Prompt -
Copy the records below exactly as they appear, starting with the line that contains "Where should I click to: Go to Marketplace" and going on through the line that contains "Action: pos(462,260)", both of those lines included.

━━━ The records ━━━

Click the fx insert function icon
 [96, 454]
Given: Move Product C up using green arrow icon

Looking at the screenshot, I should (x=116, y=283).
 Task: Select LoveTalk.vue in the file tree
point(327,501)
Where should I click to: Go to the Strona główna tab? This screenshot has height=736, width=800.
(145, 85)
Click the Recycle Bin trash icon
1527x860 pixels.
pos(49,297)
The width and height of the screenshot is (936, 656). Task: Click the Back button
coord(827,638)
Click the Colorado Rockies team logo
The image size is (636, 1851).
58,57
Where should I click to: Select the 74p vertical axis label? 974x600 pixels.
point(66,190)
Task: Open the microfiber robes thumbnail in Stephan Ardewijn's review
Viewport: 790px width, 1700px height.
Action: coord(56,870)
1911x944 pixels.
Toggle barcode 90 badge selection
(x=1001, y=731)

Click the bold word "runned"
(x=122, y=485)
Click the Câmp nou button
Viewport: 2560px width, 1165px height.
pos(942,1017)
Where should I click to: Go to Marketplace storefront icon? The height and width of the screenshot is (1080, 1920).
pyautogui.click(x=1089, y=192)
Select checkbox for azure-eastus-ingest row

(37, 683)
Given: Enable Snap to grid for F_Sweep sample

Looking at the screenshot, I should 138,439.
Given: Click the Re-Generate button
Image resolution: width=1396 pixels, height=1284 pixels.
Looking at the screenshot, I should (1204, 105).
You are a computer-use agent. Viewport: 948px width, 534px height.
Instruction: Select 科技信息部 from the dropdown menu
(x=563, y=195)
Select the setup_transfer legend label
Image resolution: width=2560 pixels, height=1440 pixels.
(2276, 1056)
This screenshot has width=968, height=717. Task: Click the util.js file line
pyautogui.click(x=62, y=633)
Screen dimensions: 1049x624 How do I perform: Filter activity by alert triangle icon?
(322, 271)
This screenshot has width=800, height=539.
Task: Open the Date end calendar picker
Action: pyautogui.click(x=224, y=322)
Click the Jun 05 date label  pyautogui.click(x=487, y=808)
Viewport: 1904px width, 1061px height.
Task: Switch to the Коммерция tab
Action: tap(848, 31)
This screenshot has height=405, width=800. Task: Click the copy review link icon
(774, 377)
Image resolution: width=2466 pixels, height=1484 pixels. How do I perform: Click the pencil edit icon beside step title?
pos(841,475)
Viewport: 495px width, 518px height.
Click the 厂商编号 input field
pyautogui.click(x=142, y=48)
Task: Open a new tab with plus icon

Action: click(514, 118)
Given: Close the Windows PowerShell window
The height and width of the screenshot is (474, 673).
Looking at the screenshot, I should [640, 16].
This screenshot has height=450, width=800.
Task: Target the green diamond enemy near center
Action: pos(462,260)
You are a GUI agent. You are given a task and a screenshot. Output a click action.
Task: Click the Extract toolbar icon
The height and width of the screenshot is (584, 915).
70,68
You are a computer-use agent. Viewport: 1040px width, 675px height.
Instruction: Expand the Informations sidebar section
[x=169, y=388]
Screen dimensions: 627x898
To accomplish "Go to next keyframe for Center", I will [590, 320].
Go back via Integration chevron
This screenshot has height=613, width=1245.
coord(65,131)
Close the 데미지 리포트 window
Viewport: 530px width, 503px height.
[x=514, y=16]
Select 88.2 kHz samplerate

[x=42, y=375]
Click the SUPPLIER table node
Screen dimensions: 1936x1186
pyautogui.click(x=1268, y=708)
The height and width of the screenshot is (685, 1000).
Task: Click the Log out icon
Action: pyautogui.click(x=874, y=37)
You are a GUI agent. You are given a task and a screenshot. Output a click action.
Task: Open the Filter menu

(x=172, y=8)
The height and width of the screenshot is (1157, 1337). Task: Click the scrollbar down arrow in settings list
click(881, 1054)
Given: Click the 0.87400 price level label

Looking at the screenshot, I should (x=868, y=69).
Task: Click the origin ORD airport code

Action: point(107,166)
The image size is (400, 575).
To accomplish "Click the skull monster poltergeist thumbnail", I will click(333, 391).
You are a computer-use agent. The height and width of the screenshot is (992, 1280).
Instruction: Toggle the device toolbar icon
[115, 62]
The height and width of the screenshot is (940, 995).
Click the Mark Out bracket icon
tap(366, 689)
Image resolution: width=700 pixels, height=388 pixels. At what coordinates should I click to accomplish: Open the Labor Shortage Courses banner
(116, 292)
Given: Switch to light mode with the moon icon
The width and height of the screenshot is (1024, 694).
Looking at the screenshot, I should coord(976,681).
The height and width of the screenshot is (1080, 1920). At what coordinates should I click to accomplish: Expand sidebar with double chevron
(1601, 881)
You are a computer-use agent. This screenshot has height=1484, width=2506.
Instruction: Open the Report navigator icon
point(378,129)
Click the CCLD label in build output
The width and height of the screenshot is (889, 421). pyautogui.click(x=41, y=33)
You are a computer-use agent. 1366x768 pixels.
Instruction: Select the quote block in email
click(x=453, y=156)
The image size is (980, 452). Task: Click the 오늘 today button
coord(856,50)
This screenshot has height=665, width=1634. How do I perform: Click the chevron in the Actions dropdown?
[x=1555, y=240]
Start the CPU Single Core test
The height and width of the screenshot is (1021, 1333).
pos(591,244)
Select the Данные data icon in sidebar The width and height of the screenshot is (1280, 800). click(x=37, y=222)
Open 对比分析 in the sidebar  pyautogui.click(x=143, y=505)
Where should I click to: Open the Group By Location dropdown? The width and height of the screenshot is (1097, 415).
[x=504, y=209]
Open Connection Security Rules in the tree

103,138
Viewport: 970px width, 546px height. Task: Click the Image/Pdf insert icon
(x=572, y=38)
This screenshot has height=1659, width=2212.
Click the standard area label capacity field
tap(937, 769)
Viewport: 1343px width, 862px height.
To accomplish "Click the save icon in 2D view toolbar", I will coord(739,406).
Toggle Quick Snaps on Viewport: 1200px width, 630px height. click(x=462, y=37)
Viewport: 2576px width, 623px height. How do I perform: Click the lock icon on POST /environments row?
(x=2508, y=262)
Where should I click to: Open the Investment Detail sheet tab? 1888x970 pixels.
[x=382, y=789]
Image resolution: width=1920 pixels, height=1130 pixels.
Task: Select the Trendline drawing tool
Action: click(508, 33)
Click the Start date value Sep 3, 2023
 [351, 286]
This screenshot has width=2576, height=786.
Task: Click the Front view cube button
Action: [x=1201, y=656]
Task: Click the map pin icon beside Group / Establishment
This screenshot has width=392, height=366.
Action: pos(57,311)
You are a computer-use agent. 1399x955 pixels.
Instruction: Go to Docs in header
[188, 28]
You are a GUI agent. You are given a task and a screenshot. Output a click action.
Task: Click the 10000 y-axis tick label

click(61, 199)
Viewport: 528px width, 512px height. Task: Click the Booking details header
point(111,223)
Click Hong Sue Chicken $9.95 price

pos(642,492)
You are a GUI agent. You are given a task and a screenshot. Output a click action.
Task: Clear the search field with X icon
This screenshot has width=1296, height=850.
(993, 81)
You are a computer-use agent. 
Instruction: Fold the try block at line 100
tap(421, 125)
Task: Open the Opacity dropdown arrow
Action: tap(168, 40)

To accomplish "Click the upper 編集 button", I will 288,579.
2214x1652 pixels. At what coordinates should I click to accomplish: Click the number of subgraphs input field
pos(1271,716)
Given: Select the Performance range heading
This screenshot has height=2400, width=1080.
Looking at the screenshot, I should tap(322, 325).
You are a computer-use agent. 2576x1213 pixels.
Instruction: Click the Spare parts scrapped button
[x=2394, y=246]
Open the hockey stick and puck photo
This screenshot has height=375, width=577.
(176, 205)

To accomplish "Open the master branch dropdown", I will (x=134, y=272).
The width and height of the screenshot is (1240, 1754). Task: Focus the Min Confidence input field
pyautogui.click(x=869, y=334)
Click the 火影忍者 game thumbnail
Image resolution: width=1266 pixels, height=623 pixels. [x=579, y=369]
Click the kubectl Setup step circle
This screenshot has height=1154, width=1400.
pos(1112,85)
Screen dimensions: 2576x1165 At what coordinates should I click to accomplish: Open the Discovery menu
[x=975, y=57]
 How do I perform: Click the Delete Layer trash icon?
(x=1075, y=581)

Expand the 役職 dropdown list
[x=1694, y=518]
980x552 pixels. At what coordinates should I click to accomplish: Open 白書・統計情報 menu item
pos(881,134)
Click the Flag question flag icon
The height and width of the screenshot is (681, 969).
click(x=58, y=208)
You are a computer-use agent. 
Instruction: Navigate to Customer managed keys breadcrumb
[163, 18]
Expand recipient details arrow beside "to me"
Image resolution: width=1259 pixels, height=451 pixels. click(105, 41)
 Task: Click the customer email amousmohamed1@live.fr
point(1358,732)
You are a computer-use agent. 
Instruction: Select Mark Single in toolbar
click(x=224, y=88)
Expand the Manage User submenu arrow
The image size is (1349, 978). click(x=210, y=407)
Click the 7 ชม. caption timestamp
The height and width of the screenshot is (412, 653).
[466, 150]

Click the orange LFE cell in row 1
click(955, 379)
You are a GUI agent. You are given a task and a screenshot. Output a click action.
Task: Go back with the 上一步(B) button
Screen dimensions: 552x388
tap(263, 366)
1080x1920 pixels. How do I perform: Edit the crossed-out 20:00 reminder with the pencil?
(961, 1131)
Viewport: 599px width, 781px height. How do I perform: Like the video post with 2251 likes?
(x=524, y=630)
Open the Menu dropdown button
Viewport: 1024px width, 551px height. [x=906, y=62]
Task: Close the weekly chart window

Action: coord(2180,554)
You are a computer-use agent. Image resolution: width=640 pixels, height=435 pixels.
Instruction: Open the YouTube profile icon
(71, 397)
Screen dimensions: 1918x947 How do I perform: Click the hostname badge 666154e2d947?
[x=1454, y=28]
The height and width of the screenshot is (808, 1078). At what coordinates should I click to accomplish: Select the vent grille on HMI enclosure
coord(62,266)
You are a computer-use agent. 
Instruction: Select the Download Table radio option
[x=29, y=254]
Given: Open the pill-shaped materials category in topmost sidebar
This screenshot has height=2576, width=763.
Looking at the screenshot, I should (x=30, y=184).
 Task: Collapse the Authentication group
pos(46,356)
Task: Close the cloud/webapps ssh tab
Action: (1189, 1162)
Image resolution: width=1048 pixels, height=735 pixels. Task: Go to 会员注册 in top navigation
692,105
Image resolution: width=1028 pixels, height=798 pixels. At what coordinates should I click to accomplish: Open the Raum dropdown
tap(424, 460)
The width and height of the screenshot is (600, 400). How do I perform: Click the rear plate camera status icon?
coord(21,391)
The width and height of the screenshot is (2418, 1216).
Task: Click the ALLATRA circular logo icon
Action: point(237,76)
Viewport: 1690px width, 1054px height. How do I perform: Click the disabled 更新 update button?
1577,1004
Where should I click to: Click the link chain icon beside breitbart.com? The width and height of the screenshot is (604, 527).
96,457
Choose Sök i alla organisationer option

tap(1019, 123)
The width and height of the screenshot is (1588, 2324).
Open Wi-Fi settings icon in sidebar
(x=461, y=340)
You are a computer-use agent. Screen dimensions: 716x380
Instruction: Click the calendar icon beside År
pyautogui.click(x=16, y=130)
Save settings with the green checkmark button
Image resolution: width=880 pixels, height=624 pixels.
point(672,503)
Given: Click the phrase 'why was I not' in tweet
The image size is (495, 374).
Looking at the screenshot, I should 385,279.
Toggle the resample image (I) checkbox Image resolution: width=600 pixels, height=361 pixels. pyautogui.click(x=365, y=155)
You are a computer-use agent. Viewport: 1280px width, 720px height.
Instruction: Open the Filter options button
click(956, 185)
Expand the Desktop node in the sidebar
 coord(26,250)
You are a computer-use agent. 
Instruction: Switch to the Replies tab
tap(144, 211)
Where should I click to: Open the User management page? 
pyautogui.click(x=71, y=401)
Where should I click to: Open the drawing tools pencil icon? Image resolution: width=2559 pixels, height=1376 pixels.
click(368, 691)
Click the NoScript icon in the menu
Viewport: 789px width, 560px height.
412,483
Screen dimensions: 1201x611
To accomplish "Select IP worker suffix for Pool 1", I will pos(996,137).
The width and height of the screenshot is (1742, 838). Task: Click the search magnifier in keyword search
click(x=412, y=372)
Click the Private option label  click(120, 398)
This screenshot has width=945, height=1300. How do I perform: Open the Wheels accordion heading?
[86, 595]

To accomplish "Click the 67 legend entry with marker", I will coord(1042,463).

━━━

The output -
Where should I click to: Go to Marketplace storefront icon? The height and width of the screenshot is (1080, 1920).
pyautogui.click(x=1089, y=192)
Select checkbox for azure-eastus-ingest row

(37, 683)
Given: Enable Snap to grid for F_Sweep sample

Looking at the screenshot, I should 138,439.
Given: Click the Re-Generate button
Image resolution: width=1396 pixels, height=1284 pixels.
Looking at the screenshot, I should (1204, 105).
You are a computer-use agent. Viewport: 948px width, 534px height.
Instruction: Select 科技信息部 from the dropdown menu
(x=563, y=195)
Select the setup_transfer legend label
Image resolution: width=2560 pixels, height=1440 pixels.
(2276, 1056)
This screenshot has width=968, height=717. Task: Click the util.js file line
pyautogui.click(x=62, y=633)
Screen dimensions: 1049x624 How do I perform: Filter activity by alert triangle icon?
(322, 271)
This screenshot has width=800, height=539.
Task: Open the Date end calendar picker
Action: pyautogui.click(x=224, y=322)
Click the Jun 05 date label  pyautogui.click(x=487, y=808)
Viewport: 1904px width, 1061px height.
Task: Switch to the Коммерция tab
Action: tap(848, 31)
This screenshot has height=405, width=800. Task: Click the copy review link icon
(774, 377)
Image resolution: width=2466 pixels, height=1484 pixels. How do I perform: Click the pencil edit icon beside step title?
pos(841,475)
Viewport: 495px width, 518px height.
Click the 厂商编号 input field
pyautogui.click(x=142, y=48)
Task: Open a new tab with plus icon

Action: click(514, 118)
Given: Close the Windows PowerShell window
The height and width of the screenshot is (474, 673).
Looking at the screenshot, I should [640, 16].
This screenshot has height=450, width=800.
Task: Target the green diamond enemy near center
Action: pos(462,260)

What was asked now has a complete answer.